*** Begin section ***
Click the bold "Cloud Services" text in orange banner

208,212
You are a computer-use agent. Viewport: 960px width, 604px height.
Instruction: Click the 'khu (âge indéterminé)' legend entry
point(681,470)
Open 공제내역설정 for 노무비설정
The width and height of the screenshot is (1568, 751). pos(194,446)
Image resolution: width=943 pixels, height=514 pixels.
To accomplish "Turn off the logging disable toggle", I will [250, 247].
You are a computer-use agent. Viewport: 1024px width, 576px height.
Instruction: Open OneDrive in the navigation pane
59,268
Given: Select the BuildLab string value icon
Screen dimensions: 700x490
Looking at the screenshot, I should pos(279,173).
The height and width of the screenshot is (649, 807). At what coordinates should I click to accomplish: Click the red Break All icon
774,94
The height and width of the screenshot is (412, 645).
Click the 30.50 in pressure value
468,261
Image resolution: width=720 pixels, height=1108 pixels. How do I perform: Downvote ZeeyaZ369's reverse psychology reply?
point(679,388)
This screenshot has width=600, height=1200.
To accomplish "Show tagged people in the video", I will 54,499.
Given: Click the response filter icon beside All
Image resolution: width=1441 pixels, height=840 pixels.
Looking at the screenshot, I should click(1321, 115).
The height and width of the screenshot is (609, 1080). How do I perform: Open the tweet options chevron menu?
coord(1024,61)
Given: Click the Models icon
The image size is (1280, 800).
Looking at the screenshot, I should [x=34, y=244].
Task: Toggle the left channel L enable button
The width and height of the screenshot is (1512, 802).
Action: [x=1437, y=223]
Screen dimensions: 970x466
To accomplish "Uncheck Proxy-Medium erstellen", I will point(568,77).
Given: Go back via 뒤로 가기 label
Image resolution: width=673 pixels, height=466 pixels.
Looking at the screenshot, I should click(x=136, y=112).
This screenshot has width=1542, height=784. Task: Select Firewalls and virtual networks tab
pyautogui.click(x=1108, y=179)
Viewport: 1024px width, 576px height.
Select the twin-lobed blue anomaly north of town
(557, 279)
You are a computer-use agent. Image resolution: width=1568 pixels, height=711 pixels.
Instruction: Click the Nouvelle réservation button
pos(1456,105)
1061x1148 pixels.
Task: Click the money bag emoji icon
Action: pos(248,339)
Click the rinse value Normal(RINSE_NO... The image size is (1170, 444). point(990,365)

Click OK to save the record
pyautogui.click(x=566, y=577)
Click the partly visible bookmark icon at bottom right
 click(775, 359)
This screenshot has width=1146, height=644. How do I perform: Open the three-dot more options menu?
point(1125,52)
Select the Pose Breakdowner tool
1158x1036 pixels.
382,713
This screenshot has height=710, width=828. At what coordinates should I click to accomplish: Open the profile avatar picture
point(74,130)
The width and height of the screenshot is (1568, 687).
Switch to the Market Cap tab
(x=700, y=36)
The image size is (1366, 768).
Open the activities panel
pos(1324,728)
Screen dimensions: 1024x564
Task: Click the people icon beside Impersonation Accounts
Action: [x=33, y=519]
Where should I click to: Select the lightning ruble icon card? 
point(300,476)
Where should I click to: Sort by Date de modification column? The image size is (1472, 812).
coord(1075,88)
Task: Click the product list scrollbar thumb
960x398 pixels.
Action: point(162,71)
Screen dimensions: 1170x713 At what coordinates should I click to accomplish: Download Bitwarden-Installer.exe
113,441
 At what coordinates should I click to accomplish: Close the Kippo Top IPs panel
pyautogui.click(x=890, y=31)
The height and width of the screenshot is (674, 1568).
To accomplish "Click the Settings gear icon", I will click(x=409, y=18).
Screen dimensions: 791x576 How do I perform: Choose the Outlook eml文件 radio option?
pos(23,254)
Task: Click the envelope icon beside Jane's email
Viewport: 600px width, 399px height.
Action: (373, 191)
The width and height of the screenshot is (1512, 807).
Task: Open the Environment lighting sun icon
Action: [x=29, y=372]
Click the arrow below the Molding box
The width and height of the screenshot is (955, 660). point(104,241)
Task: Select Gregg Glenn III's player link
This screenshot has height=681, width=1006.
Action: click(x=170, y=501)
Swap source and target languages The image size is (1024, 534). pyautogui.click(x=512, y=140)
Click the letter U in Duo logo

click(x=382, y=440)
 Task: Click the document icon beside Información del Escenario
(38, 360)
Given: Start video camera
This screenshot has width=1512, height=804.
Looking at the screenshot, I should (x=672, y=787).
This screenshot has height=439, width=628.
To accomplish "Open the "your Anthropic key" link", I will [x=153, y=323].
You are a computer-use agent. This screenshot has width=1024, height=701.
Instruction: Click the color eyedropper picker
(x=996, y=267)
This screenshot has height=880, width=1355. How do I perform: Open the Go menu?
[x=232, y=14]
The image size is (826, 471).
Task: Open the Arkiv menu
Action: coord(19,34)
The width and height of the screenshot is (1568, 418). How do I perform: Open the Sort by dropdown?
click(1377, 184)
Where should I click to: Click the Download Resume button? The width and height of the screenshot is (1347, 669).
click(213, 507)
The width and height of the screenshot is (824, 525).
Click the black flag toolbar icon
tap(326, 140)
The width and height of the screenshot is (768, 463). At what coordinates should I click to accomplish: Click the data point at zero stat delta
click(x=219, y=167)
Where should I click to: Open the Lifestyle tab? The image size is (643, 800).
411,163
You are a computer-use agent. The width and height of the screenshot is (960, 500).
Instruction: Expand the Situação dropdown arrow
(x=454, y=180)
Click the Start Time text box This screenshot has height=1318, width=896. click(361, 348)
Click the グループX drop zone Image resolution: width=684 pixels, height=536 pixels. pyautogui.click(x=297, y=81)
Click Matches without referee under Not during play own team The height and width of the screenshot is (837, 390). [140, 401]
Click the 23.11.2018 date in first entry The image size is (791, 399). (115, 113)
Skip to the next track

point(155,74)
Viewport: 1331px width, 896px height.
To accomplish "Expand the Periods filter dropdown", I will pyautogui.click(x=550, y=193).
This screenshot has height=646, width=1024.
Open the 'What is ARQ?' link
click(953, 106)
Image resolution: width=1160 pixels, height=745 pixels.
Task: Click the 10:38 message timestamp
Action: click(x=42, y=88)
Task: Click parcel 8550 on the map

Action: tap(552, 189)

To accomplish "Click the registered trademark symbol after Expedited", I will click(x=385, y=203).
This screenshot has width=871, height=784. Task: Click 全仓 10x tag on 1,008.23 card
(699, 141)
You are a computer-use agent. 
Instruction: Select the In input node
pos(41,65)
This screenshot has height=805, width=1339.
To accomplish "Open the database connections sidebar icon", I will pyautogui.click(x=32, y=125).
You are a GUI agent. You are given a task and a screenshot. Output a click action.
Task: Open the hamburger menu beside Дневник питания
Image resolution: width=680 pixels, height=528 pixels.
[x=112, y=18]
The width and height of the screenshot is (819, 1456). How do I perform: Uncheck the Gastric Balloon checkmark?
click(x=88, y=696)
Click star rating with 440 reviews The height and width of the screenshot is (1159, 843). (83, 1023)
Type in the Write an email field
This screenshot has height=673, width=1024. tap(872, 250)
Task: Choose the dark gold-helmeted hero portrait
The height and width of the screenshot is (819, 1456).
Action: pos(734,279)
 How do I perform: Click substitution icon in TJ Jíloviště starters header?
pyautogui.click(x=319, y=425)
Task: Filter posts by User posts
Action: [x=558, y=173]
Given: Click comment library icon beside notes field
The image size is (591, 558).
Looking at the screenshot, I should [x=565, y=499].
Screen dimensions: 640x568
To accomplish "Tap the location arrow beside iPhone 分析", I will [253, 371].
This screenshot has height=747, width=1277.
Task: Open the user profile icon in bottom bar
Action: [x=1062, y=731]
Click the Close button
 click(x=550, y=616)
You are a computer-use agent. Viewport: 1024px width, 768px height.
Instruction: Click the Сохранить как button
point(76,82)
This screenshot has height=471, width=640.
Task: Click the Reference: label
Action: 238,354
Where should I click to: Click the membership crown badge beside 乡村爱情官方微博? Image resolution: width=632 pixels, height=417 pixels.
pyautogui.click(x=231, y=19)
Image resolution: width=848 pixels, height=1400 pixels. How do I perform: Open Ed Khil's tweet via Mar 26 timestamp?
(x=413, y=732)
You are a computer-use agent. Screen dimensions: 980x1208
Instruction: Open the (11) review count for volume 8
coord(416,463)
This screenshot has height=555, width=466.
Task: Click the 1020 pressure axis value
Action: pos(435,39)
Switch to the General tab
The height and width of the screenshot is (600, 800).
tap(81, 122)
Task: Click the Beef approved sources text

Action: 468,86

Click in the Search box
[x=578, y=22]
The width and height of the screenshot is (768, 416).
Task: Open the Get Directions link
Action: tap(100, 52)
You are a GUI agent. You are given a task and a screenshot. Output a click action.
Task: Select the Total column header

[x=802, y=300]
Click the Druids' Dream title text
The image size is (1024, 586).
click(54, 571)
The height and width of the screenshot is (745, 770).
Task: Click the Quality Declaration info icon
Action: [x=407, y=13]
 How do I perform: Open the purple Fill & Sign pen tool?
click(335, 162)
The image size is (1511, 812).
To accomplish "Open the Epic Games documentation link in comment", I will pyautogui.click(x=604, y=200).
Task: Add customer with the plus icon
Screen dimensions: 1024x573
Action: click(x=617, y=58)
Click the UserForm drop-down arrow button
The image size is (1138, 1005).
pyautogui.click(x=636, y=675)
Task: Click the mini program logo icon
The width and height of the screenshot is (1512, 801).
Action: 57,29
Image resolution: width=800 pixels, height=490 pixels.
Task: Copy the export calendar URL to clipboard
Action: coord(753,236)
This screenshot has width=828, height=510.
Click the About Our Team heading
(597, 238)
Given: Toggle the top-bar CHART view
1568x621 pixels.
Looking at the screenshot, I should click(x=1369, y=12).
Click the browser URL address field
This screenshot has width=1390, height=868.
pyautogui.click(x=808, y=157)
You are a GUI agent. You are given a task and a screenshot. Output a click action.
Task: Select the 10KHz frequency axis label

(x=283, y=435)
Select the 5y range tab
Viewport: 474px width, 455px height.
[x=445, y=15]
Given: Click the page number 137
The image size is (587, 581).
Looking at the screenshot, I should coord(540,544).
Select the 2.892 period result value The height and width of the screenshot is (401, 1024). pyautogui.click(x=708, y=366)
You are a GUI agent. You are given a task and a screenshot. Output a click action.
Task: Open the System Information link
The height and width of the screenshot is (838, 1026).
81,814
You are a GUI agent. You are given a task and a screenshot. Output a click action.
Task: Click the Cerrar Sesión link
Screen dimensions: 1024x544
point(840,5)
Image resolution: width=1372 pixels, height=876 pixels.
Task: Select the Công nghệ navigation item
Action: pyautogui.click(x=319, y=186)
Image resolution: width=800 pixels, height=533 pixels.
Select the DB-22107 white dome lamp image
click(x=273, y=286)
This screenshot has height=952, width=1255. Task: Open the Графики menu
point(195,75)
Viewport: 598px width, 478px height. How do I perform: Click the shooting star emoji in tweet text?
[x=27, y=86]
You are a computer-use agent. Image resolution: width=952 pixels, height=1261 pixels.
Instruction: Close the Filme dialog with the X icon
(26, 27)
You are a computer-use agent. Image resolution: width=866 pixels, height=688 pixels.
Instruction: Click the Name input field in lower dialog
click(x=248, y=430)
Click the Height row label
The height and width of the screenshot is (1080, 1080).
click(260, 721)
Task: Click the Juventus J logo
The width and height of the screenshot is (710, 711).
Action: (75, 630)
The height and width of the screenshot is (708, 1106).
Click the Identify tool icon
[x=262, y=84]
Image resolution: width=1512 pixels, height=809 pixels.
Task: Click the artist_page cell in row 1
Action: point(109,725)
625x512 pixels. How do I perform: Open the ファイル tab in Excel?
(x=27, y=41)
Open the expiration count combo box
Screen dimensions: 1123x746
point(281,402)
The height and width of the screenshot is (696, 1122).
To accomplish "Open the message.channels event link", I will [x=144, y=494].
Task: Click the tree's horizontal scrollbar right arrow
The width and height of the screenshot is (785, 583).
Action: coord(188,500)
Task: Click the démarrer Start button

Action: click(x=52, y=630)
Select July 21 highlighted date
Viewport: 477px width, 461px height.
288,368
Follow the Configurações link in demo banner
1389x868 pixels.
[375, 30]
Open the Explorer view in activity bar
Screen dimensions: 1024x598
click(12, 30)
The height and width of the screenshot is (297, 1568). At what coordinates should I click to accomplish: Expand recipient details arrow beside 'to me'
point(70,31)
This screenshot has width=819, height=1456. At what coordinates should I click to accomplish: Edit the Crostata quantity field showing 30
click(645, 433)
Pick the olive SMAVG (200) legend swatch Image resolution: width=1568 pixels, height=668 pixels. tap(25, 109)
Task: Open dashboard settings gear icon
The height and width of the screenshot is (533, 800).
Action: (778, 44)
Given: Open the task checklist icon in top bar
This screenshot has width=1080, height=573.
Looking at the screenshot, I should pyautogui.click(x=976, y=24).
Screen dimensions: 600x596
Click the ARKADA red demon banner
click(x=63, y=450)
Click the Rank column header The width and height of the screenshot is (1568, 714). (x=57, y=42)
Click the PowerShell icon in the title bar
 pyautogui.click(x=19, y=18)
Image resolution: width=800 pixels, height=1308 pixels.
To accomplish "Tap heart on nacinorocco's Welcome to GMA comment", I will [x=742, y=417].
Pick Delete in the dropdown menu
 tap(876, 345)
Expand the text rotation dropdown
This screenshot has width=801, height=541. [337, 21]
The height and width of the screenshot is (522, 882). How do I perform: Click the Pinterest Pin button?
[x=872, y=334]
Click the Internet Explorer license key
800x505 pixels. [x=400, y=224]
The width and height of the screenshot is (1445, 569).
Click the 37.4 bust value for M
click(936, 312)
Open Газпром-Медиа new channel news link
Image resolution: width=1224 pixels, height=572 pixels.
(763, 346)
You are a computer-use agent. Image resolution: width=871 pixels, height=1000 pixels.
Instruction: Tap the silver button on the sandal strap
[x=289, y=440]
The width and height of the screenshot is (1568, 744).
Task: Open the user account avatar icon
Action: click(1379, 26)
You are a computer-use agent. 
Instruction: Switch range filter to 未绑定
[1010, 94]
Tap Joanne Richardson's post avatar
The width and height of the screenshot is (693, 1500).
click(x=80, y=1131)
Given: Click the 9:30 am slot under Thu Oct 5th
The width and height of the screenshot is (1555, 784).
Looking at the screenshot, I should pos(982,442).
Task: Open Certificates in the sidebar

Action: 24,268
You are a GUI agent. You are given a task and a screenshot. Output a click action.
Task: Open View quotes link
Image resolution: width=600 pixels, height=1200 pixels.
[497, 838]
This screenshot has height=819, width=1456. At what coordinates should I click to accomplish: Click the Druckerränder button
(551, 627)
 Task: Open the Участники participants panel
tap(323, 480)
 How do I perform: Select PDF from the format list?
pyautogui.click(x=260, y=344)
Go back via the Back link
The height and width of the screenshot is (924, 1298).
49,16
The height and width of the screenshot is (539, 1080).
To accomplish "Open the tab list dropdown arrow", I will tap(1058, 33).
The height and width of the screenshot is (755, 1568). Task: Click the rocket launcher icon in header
*** End section ***
**Activity**
Your answer should consist of the lines above that hold the word "gear".

**Expected answer**
To accomplish "Click the Settings gear icon", I will click(x=409, y=18).
Task: Open dashboard settings gear icon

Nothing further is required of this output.